Somewhat related: When I first started working on a computer, in 1988, we were doing a book of quotations, and some of them started with . . . The computer thought that was a dot command and deleted the whole first line of the quote. Took a while for us to catch on.
I was thinking the same thing.
Most applications like this capitalize names because that’s how they are on the passport. And at that point, Ms. Null becomes NULL and you start having problems.
Name is not “null” versus name is not null. Hmm someone pulling our leg?
Aren’t they a week early with this story? Shouldn’t they have released it on April 1?
Does anyone here know DOM. Be very careful with DOM cause its very bad.
Pretty common these days.
The NULL value in a database and the string Null are two entirely different things.
Somebody is programming stupidly.
I’ve seen this in some old databases at NASA. Someone didn’t like database fields left blank so they would put 0 in numerical fields and the string ‘null’ in string fields.
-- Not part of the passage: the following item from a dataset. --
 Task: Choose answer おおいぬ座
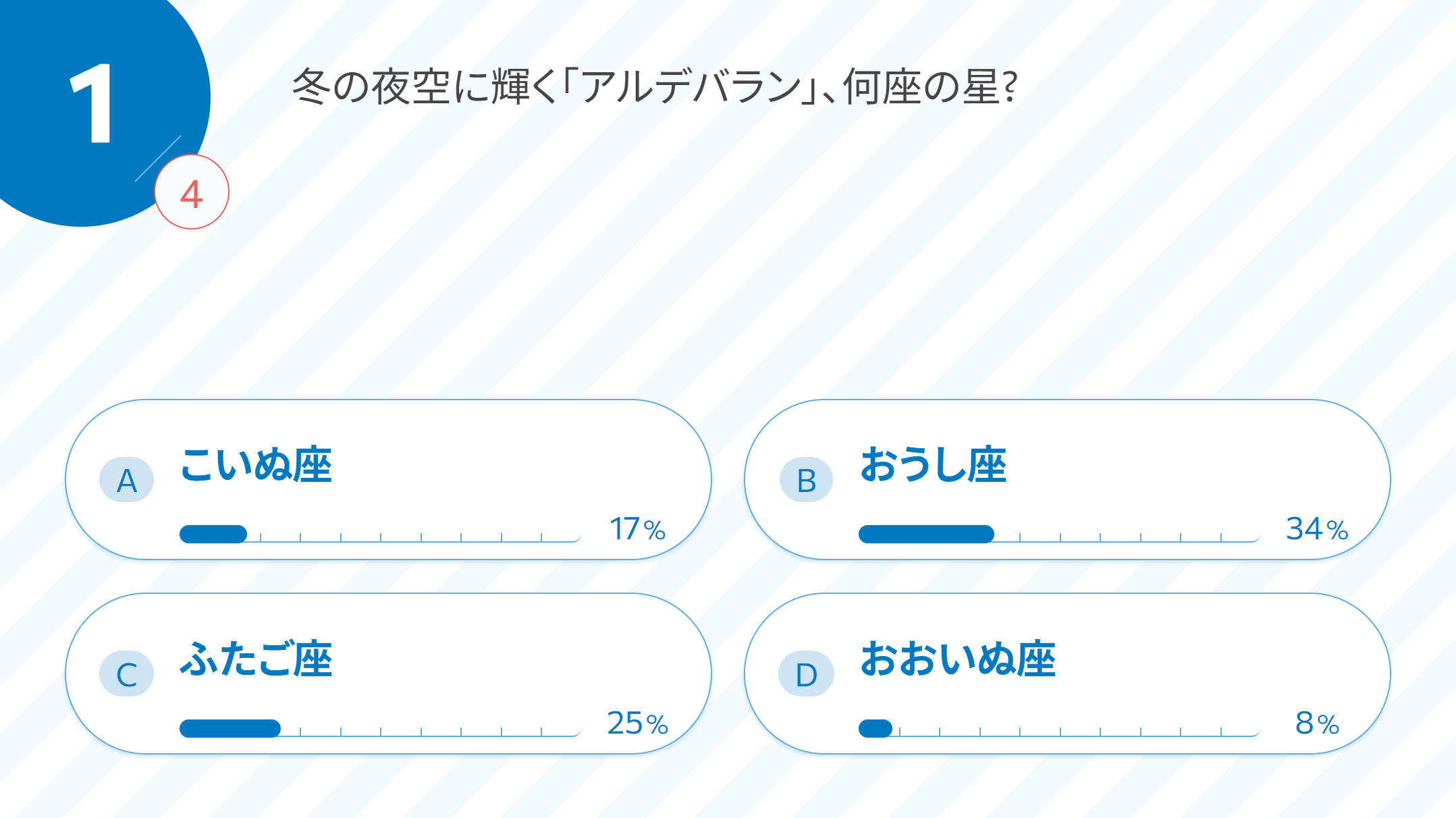point(958,659)
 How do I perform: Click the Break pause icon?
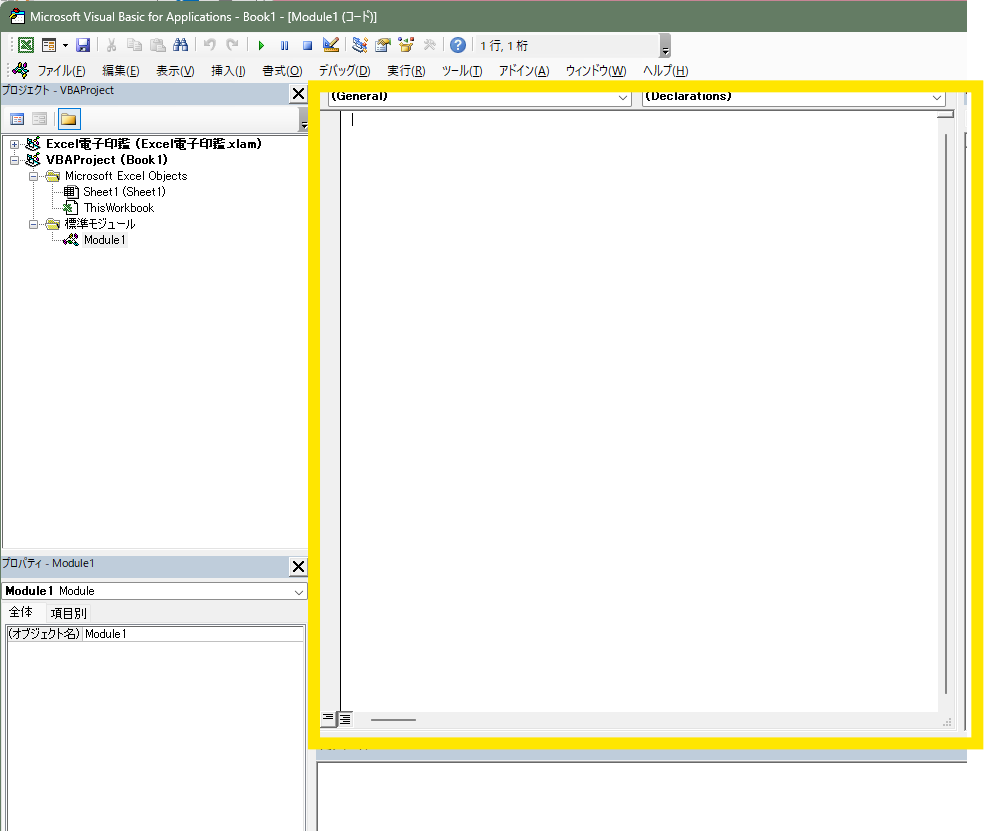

A string is a string. Doesn’t matter if it’s all caps or proper case. A string is not a NULL value.
Isn’t that Odd?
Doesn’t matter. I like puns.
An actual null as a word/string?
It’s hard to believe.
Next someone’s going to tell us a guy named “Format Hard Drives” caused millions of illegal Mexicans’ records to disappear.
Im kids named is Control Break Escape
Most here seem to be assuming that data input through web interfaces is properly escaped which is true most of the time.. A lot of these types of problems arise when there are more than one language interface etc. Something like html->javascript->json->java->xml->java->sql And that’s rather common and trivial transform, there are much worse bloatware scenarios, especially if it crosses between java and any of the open source dynamic languages or between MS/open-source. You have to be pretty foolish to treat any string input as anything other than a string, particularly if its user entered, but I see it in code all the time.
“Somebody is programming stupidly.”
That’s a first. (Said the man who’s never been to the grocery store.)